1. 在一个大煎锅中,将蒜末、姜末、酱油、蜂蜜、米醋和水混合。用中火将混合物煮沸。

2. 将罗非鱼片放入煎锅中,确保它们完全浸没在液体中。如有必要,向煎锅中添加额外的水以完全覆盖鱼。

3. 盖上煎锅,让鱼煮 8-10 分钟,或者直到鱼肉变得不透明并且很容易用叉子剥落。

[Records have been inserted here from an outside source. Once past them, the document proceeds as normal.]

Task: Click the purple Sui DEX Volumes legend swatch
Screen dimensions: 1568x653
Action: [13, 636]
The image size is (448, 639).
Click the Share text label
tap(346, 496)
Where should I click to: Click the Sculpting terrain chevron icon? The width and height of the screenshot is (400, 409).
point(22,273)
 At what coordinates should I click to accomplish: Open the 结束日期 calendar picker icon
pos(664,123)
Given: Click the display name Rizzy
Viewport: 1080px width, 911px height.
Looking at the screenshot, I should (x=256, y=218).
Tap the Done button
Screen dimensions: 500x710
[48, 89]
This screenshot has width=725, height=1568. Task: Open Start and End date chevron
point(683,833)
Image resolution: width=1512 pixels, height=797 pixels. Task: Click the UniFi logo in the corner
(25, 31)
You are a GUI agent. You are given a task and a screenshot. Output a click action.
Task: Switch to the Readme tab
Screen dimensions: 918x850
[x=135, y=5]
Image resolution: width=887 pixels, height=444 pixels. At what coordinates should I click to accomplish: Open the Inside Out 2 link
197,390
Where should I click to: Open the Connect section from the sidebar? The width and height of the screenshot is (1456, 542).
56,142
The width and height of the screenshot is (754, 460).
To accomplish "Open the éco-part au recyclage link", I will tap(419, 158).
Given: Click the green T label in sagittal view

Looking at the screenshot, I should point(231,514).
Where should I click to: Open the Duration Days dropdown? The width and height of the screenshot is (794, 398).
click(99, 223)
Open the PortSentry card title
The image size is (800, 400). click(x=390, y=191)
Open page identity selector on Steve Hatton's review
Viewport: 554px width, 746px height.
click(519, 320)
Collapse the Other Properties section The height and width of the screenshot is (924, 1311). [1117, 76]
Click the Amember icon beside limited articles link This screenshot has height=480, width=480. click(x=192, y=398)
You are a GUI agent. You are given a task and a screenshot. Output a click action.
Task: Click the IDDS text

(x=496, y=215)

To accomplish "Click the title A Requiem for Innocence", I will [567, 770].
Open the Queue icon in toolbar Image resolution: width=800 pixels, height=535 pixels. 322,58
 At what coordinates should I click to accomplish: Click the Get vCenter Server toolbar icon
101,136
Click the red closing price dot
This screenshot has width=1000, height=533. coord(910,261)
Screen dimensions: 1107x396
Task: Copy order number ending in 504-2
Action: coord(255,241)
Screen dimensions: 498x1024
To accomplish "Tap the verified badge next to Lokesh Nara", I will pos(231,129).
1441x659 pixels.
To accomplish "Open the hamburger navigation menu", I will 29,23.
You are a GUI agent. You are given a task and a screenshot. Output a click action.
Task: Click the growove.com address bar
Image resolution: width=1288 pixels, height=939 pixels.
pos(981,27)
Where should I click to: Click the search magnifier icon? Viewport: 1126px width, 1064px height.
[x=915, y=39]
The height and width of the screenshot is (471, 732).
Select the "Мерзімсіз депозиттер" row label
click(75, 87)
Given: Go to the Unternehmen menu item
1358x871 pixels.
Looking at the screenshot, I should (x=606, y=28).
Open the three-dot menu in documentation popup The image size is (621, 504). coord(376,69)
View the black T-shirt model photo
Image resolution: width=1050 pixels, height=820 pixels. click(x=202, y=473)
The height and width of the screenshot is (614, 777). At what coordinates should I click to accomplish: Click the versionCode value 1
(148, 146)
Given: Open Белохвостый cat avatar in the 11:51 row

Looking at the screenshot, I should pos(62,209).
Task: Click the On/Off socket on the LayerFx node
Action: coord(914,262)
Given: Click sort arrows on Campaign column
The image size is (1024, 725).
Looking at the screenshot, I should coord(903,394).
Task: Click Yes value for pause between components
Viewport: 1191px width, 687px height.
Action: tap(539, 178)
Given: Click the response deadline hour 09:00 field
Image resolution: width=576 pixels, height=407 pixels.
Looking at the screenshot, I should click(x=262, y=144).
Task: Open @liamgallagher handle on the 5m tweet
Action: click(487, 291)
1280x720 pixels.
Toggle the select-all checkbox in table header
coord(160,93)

4. 鱼完全煮熟后,用漏勺小心地将其从煎锅中取出并转移到盘子上。

5. 用盐和胡椒调味,饰以葱丝和芝麻。

6. 将水煮罗非鱼放在米饭上,尽情享用吧!

结论

这就是一份美味又健康的水煮罗非鱼食谱,它一定会成为您轮换餐中的主食。通过在鱼中加入大蒜、生姜和酱油的味道,您将能够享受一顿美味又营养的餐点,而且准备起来又快又容易。因此,下次您想享用健康美味的晚餐时,请尝试一下这个食谱,品尝这道亚洲风味菜肴的味道。

水煮罗非鱼膳食创意
奶油菠菜砂锅

奶油菠菜砂锅从开始到结束大约需要45 分钟。这种开胃菜每份含有86 卡路里、 3 克蛋白质和6 克脂肪。此食谱可供 10 人食用,每份价格为 66 美分。1 人做过这个食谱并会再次做。去商店买些菠菜、盐和胡椒、洋葱和一些其他东西,今天就可以做。有了这个食谱,冬天会更加特别。它由 Allrecipes 为您带来。综合考虑,我们认为这个食谱应该得到 54% 的 spoonacular 分数。这个分数不错。喜欢这个食谱的用户还喜欢柠檬胡椒蒜罗非鱼配奶油菠菜宽面、看似不奶油的奶油凉拌卷心菜和奶油玉米砂锅。

帕玛森芝士条

帕玛森芝士条可能正是您要找的开胃菜。这道菜的一份含有大约16 克蛋白质、 27 克脂肪和总共428 卡路里。此食谱可供 6 人食用。每份 1.03 美元,此食谱可满足您每日所需维生素和矿物质的 14% 。60 位美食家和厨师喜欢这个食谱。前往商店购买面包、帕玛森芝士、欧芹片和一些其他东西,今天就可以制作它。从准备到上盘,这个食谱大约需要20 分钟。它由 Taste of Home 为您带来。将所有因素都考虑在内,这个食谱的勺子评分为 53% ,这还不错。类似的食谱有帕玛森蒜蓉罗非鱼条、炸奶酪条和烤面包糠西葫芦条。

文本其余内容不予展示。